Çocukluk yıllarım, gençlik yıllarım ve yaşadığım genç fikirli, çocuk yürekli olgun yıllarımı düşündükçe adalı olmanın gerçekten bir özellik olduğunu anlıyorum. Ne mutlu bana ki denizimin mavisini, toprağımın rengini görebiliyor, ekmeğimin kokusunu alabiliyorum. Yaşamak için her şeyin daha güzeli, mükemmeli vardır elbette ve insanlar da buna layıktırlar ama bu benim dünyam ve benim olan her şeyi kalbime yazdım ben ; Onu sevmek, onu korumak, onu sahiplenmek görevini üstlenmektir benim yaşam felsefem.
Ben, Kınalı adalıyım. Adamdaki örf ve adetler ne kadar da değişse, gelen gideni ne kadar da aratsa, dış güçler adamızın kültürünü ne kadar da yozlaştırmaya çalışsa, ne kadar da nostalji yapsam, doğanın kaybolan güzellikleri ne kadar da yüreğimi yaksa, ben bir adalıyım, kah bir ağacın gölgesinde, kah mehtaplı bir gecede, kah keyif çayımı yudumlarken, kah ada vapurunun gelişini izlerken, kah bir martının kanat çırpışında, aşkımı, mutluluğumu, heyecanımı, acımı adanın topraklarında paylaşmışım ben.
Ben, Kınalı adalıyım. Doğduğu toprakta romanını yazan, bu kitabın kaçıncı sayfasında olduğunu bilmeden yüreğinde sevgi, aklında kocaman bir yaşam, sözünün eri, güzeli doğrudan ayırabilecek bir kimlikle, şaşkın, kahkahalarla gülen, bazen da yüreği burkulup ağzını kilit açmayan bir adalıyım ben.
Ya bu topraklarda kalmayıp, bazen da kalamayarak göç edip uzak diyarlarda yaşayan canlarım? Ya onlar? Onların adalı kimliği beni üzer. Niçin, neden? Keşke deyip sayfaları doldurmanın anlamı yok. Hayat ne göstermişse onu yapmışlar. Daha mı iyi olmuş? Daha mı kötü olmuş? Orası bizi ilgilendirmez ama bence hem iyi hem kötü olmuş. Her şey nasıl düşündüklerine, ne yaşadıklarına bağlıdır. Gerçek olan şu ki, yıllardan sonra olsa bile, eski dostlarla karşılaştığımızda, yazıştığımızda, dün akşam ne yediğimizi hatırlamayabiliriz ama paylaştığımız o güzel günleri saatlerce konuşmaktan, anıları tazelemekten zevk alıyoruz.
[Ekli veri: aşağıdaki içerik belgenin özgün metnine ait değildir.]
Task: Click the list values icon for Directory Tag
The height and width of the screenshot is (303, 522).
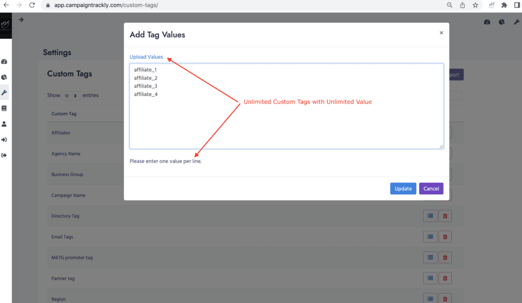Action: (x=430, y=216)
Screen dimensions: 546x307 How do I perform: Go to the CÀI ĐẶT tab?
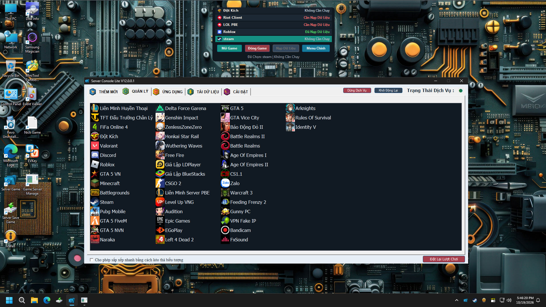236,92
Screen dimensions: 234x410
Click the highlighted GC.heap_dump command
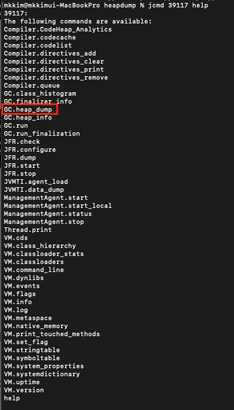pos(28,109)
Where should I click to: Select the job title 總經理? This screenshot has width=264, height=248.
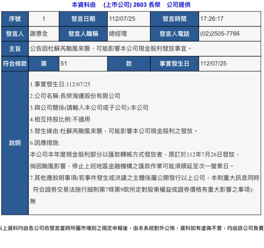tap(118, 34)

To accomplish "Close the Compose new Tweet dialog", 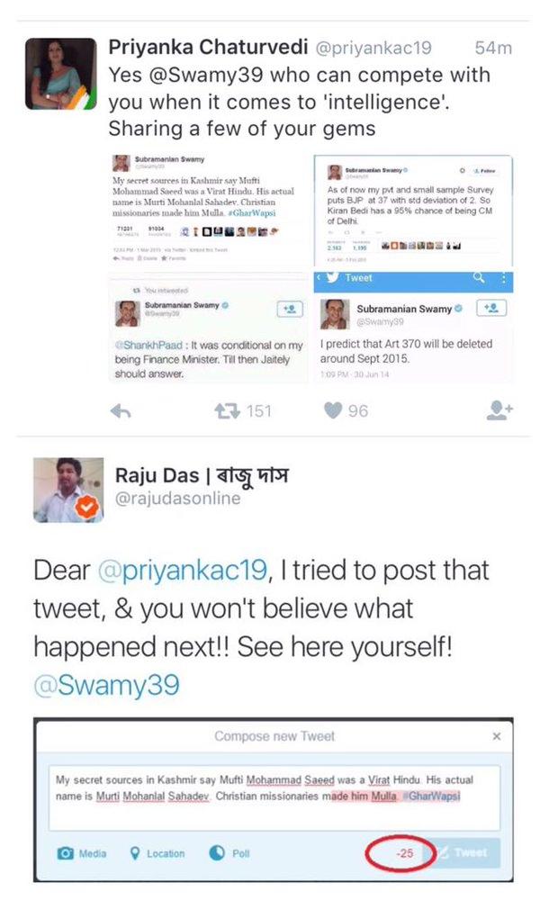I will [x=497, y=736].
Birbirimizi kaybettiğimiz o zaman dilimi kaybolup gidiyor. Biz, çocukluk arkadaşlarımızı kaybetmişiz, kaybolmuşlar, bize onları kayıp ettirmişler.
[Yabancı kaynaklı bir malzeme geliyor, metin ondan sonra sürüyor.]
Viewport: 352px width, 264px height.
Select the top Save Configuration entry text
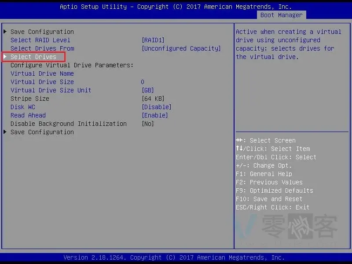pos(42,32)
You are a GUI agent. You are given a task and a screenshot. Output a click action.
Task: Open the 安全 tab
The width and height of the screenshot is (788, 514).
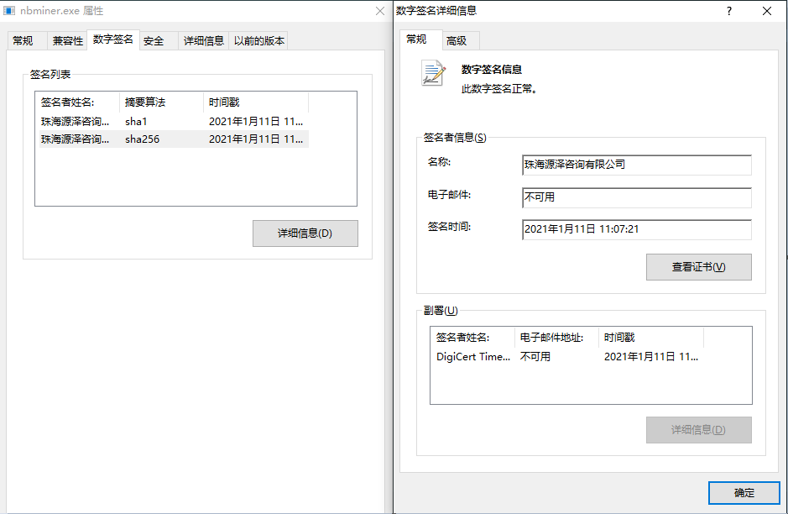click(154, 40)
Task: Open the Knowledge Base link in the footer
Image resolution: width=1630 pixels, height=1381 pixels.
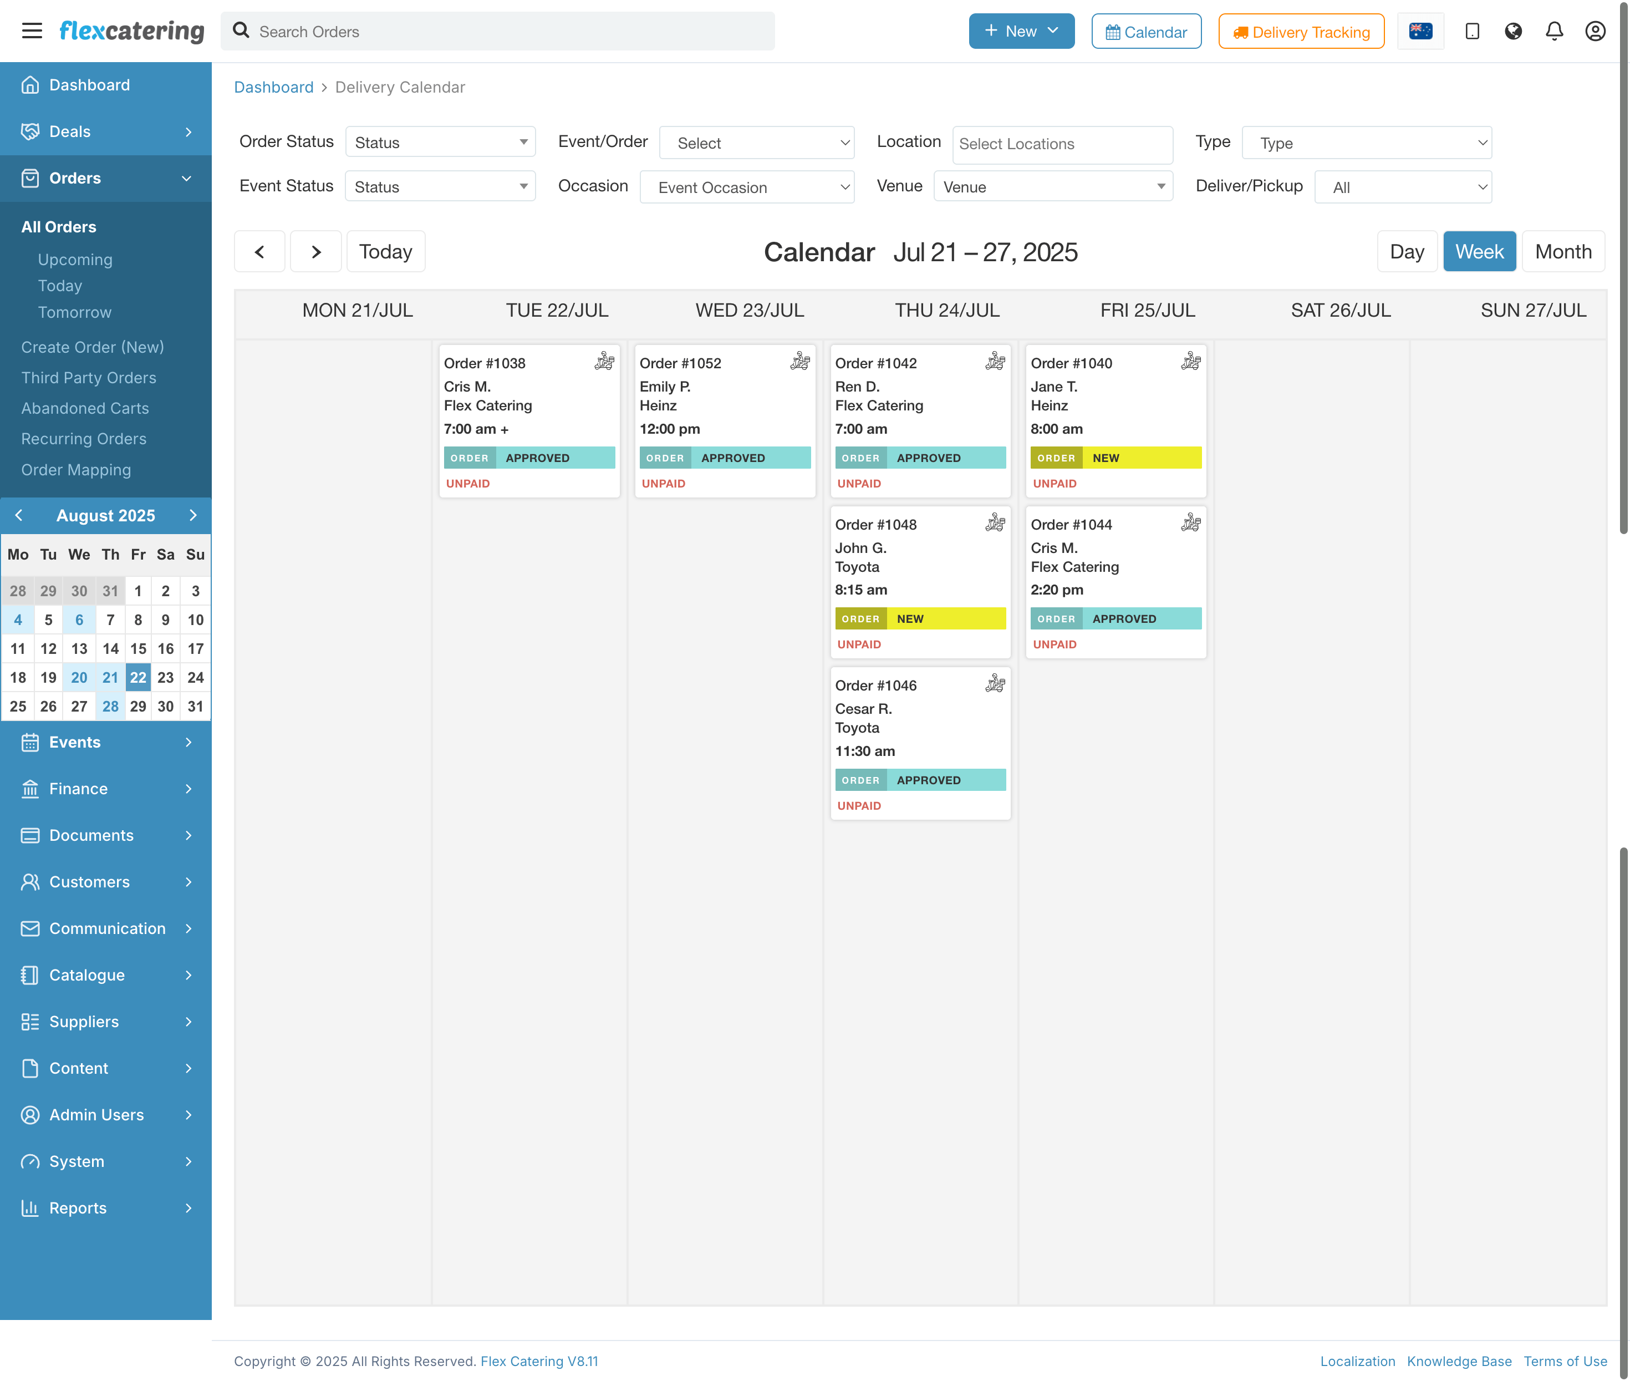Action: [x=1459, y=1361]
Uzak diyarlarda yaşayıp da ben Kınalı adalıyım demeyen tek kişi yok. Onlar kalplerinin yarısını adanın denizine, Akasya Caddesine, Korpi’ye, anılarının yoğun olduğu her yere gömüp de gitmişler. Türkiye dedikleri zaman arkasından hemen adadan bahseder olmuşlar, evlerinin bir köşesinde adayı hatırlatan bir fotoğraf, bir tablo, bir eşya bulundurmuşlar.
Son yıllarda yaz tatillerini adada geçirenlerin sayısı çoğaldı. Onları turna kuşuna benzetirim. Gelişleri muhteşem oluyor ama her gidenin arkasından “Tanrım, bir daha gelmelerini nasip et” diyerek dua ederim.
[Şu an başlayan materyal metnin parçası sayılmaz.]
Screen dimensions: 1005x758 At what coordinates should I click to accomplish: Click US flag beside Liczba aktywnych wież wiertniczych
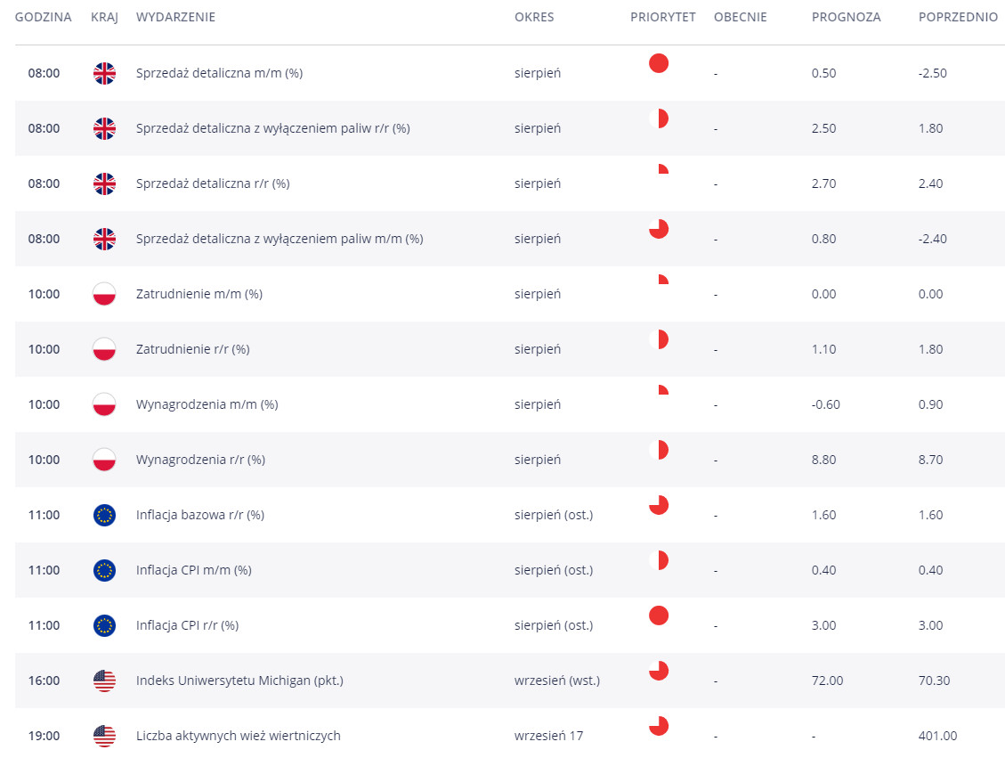[x=104, y=736]
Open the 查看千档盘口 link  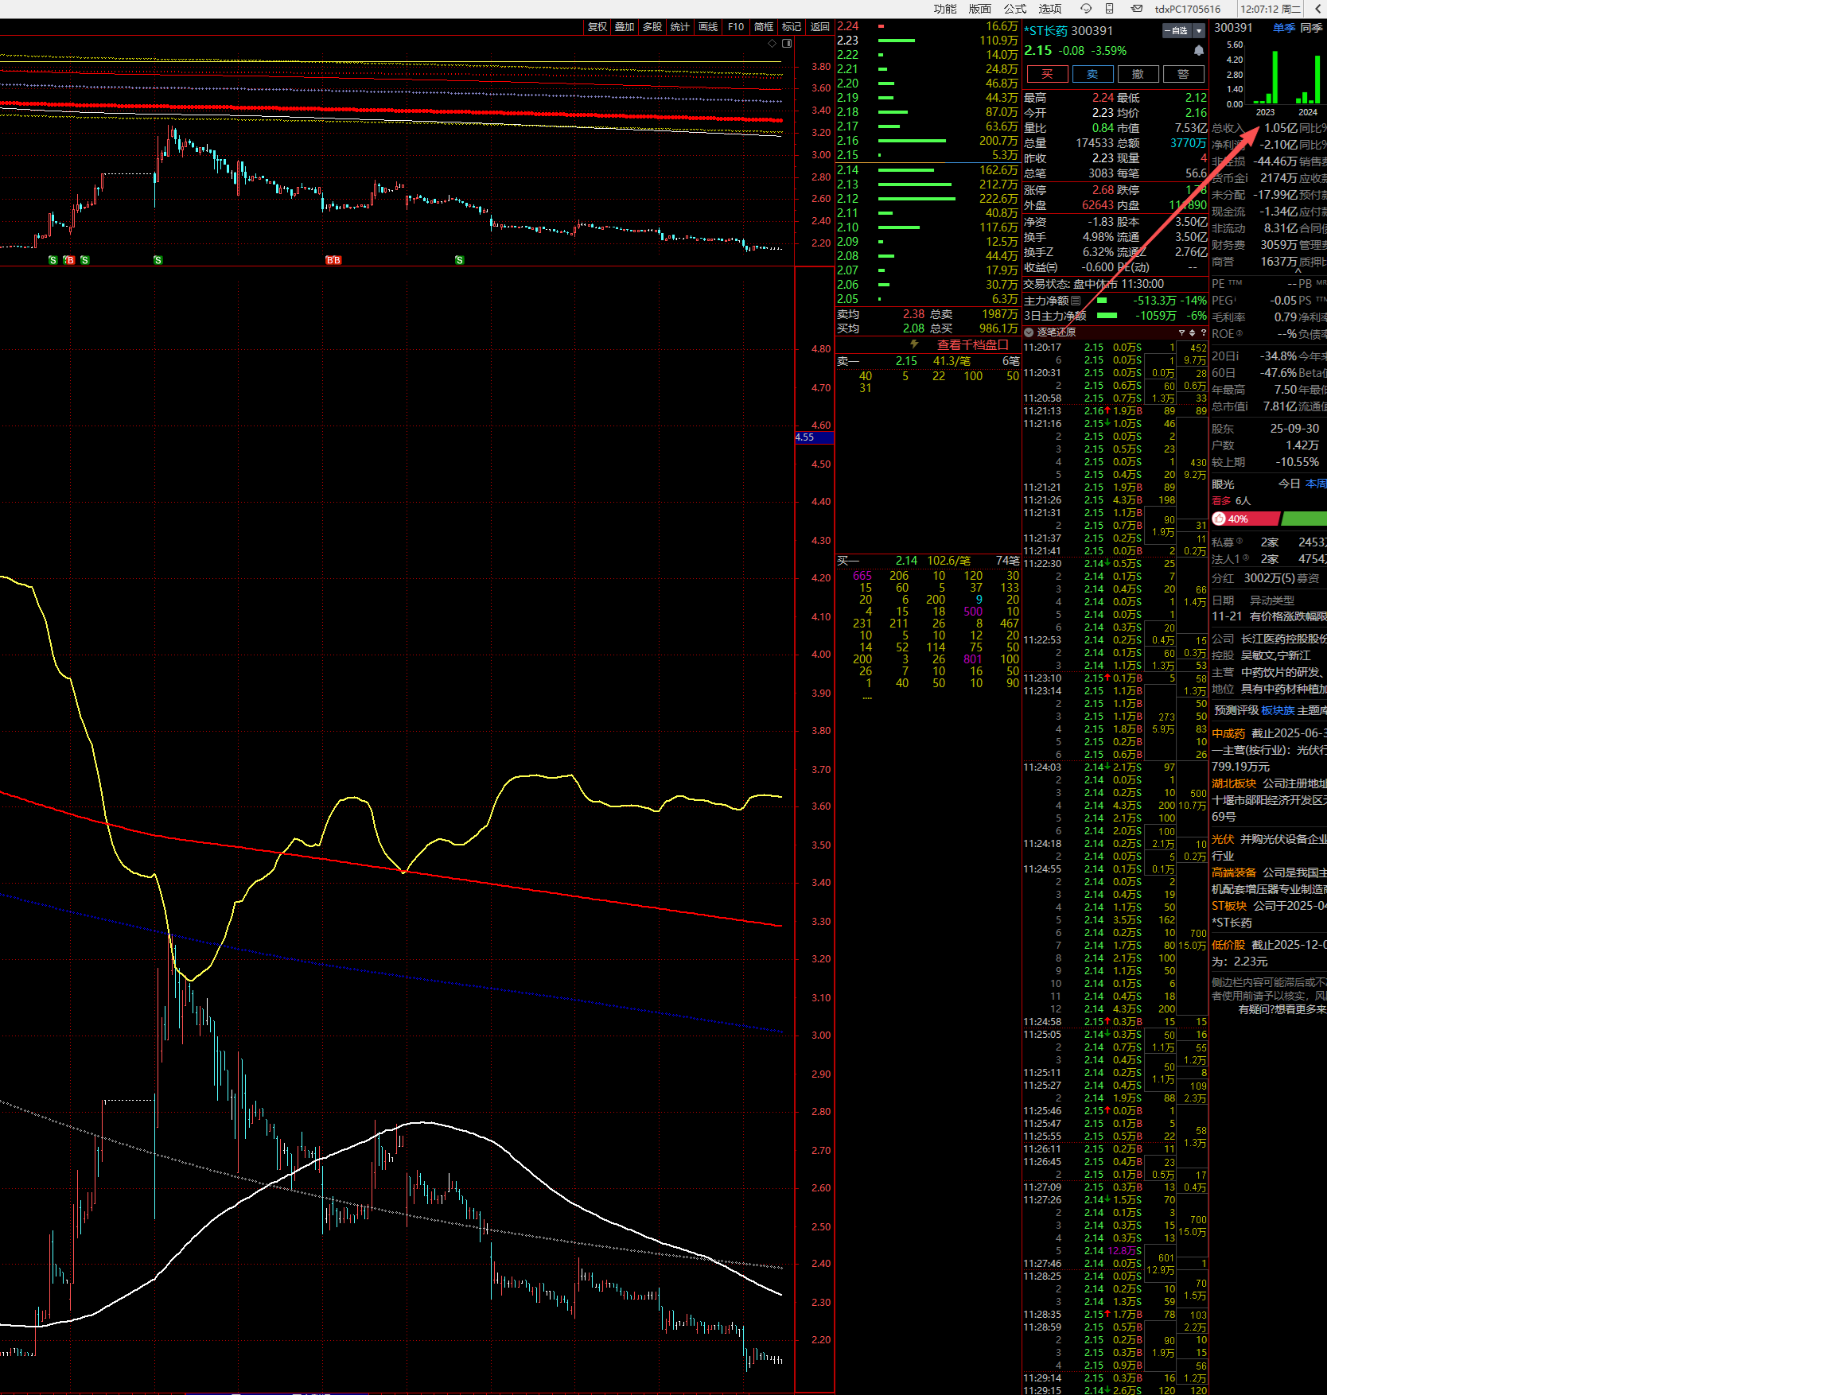tap(972, 345)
Geçen yıl, uzak bir kıtadan adaya gelen bir arkadaşımın tatilini adadan ayrılmadan geçirmek istemesi beni çok duygulandırdı. Sayılı günler çabuk geçer, engel olmak istemiyorsunuz tabii ki ama görüşebildiğin kadarı da yetmiyor, yetmiyor.
Adada olup da adayı yaşayanlara ve yürekleri ada için adalı dostları için çarpan, anılarla hayatlarını süsleyen, kalplerinin yarısını adada bırakıp da gurbette yaşayan dostlara selam olsun.